__Work item__.
Please render this sentence from the essay on surviving with purpose in Spanish: "Who better to point the way than those of us who have walked that road?"

__Text under study__.
*** Begin section ***
Surviving With Purpose

April 26, 2020
Mike Verano
Mike Verano

Mike Verano is a licensed professional counselor, licensed marriage and family therapist and thymic cancer survivor with over 30 years experience in the mental health field. Mike has had articles published in national and international magazines and is the author of The Zen of Cancer: A Mindful Journey From Illness to Wellness. In addition, he maintains the blog, Confessions of a Pacifist in the War on Cancer. He and his wife, Kathy, live in Lanexa, Virginia.

Purpose directs the energy outward, and when tied to a beneficent cause, the experience is that of being connected to a deeper source— worry for self becomes compassion for others.

As many of the CURE contributors have mentioned, these COVID-19 days are very reminiscent of cancer treatment. The concerns about depleted immune systems, the avoidance of all things possibly contaminated, the fears, both rational and irrational and the overriding question of whether life would ever return to normal. All flooded back as news about coronavirus spread.

I have purposely tried to keep in the front of my mind the lessons learned from survivorship— the understanding that fears grow the more we attend them, that not every twinge, ache and pain means the beast returned. I have returned to breathing techniques meant to calm an over-active amygdala and the distracting effects of concentrating on tasks at hand. However, in the back of my mind, the dark recesses where I placed the more troublesome aspects of cancer and its treatments, there rises the occasional whisper of doubt, "did I survive cancer only to succumb to what will surely become the new "C" word? Does my reduction in lung capacity due to surgery and radiation put me on the shortlist for who COVID-19 is stalking?"

However, cancer taught me that wrestling with these dark thoughts is useless. While living ill, as a patient, only makes wellness seem like a mirage. The antidote was and still is living with a purpose. Not a divine calling - although if you've heard that voice, God bless - but pointing oneself toward something meaningful beyond the small needs of the ego.

"Choose purpose, not panic," is how I heard it described recently.

In all my years of psycho-therapeutic practice, nothing has seemed so meaningful, useful and even necessary. The skeptic would point out that choosing not to panic is just not an option right now— panic happens. While it's true that panic is a byproduct of uncertainty, threats to self and others and dire forecasts, the good news is that the two are mutually exclusive. Purpose turns panic back to its original source as simply energy— with panic the energy lodges in the body and disturbs its equilibrium. Purpose directs the energy outward and when tied to a beneficent cause, the experience is that of being connected to a deeper source as worry for self becomes compassion for others.

Like a cancer diagnosis, the pandemic scare touches everyone in some way. Perhaps, those of us who entered survivorship through the cancer door can assist those who are currently seeking comfort, understanding and support as this current crisis unfolds. While the mechanics of cancer and COVID-19 are dissimilar, the human reaction remains the same. As does the call to alleviate suffering in ourselves and others.

Who better to point the way than those of us who have walked that road?
*** End section ***
__Data below__.
*** Begin section ***
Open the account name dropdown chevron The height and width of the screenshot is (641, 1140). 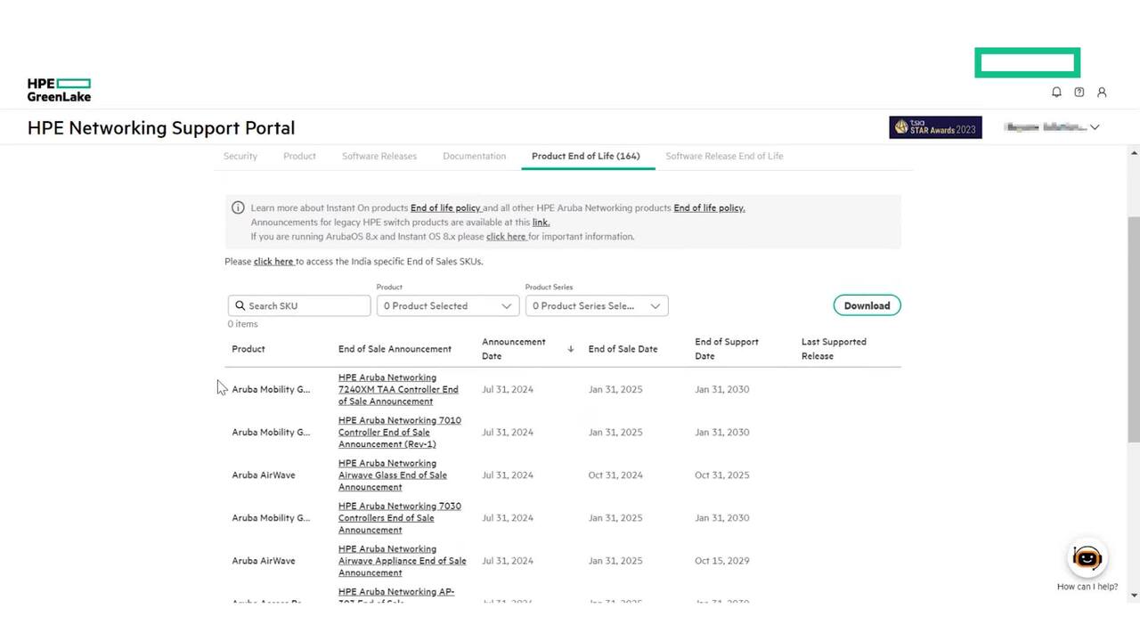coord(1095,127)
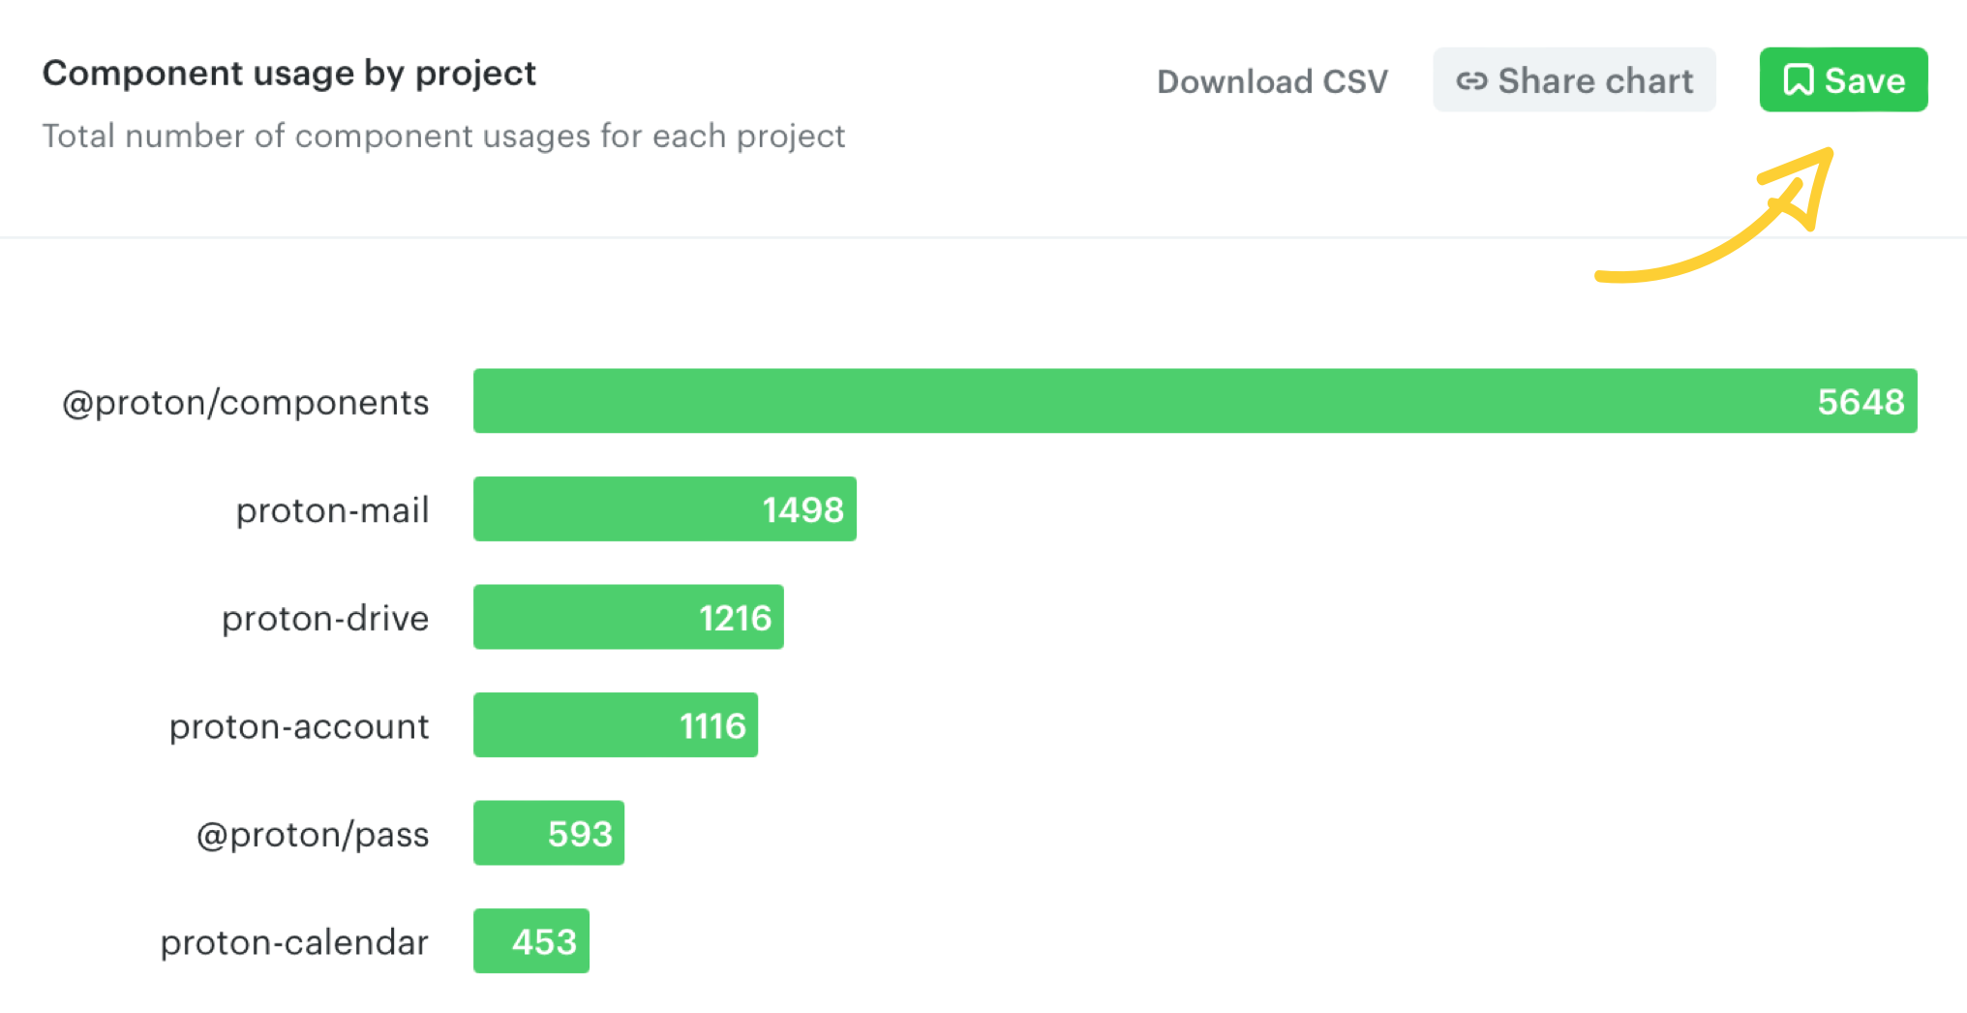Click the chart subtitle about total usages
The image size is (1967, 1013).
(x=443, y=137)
*** End section ***
__Answer space__.
¿Quién mejor para señalar el camino que aquellos de nosotros que hemos recorrido esa senda?